= EXERCISE OBJECTIVE =
Count the lines below that contain the word "Where", and reply with the number alone.

------------------------------------------------------------------------

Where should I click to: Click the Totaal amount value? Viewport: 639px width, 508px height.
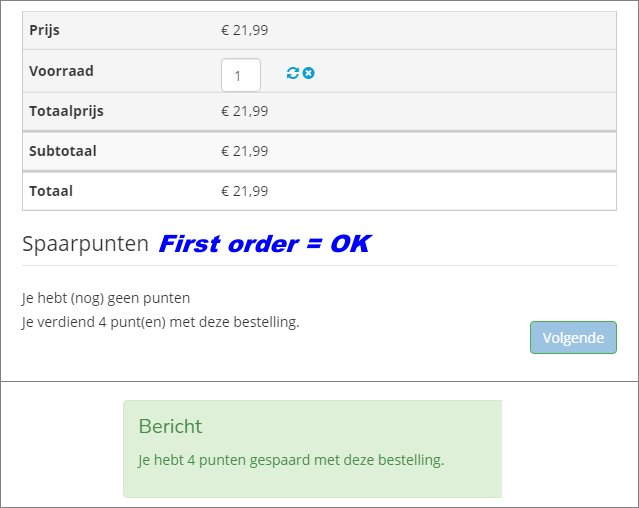(x=244, y=190)
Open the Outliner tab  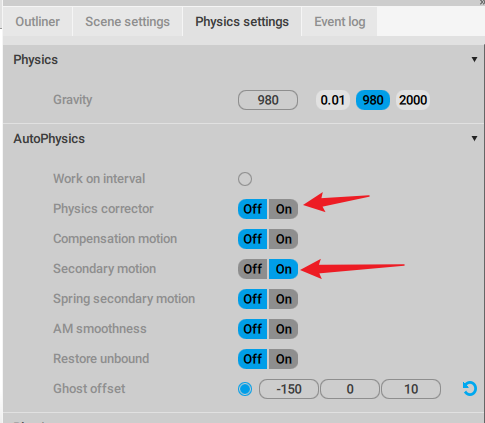38,22
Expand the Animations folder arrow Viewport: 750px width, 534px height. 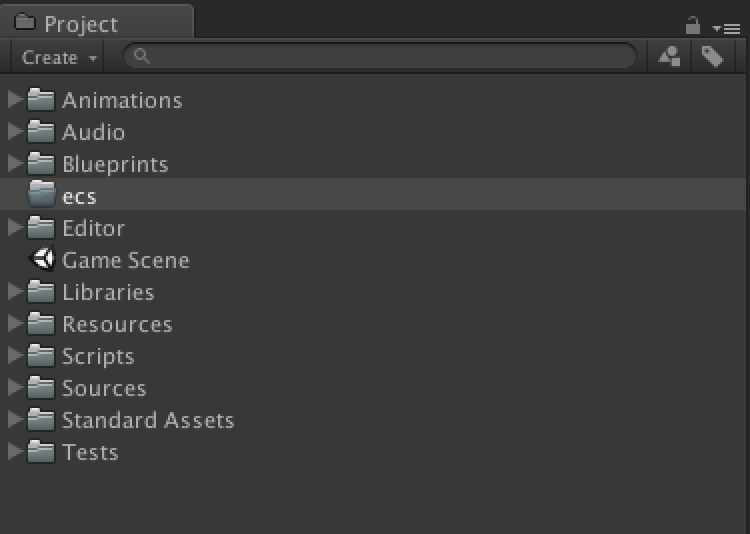[15, 99]
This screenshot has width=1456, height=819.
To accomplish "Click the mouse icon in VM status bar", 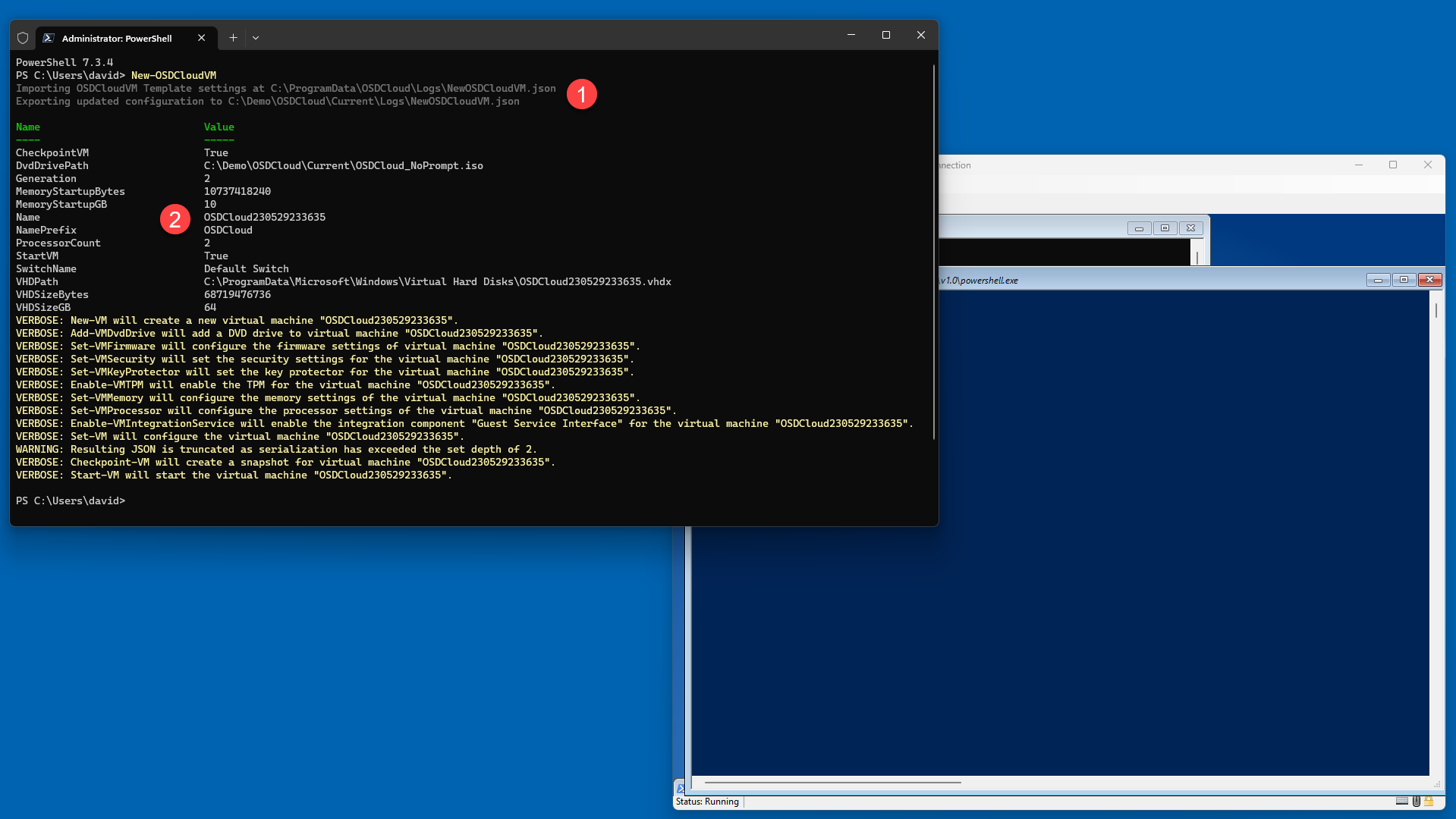I will click(1416, 802).
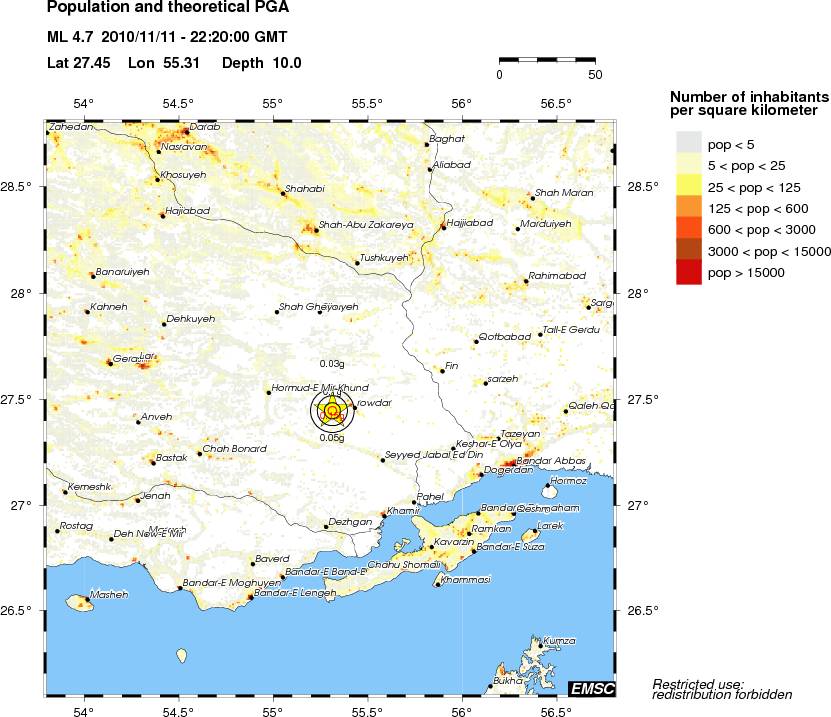831x717 pixels.
Task: Select the Bandar-E Lengeh city marker
Action: [x=250, y=598]
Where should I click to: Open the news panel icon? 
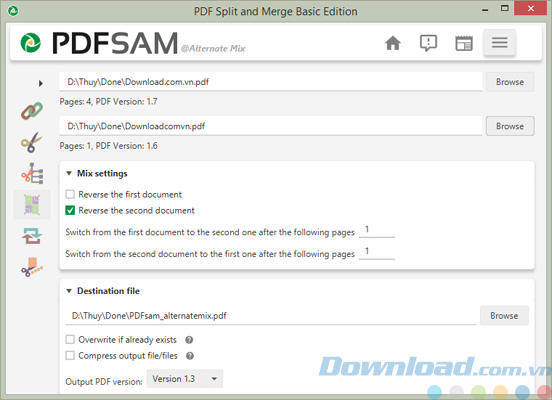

------------------------------------------------------------------------

= REPLY =
2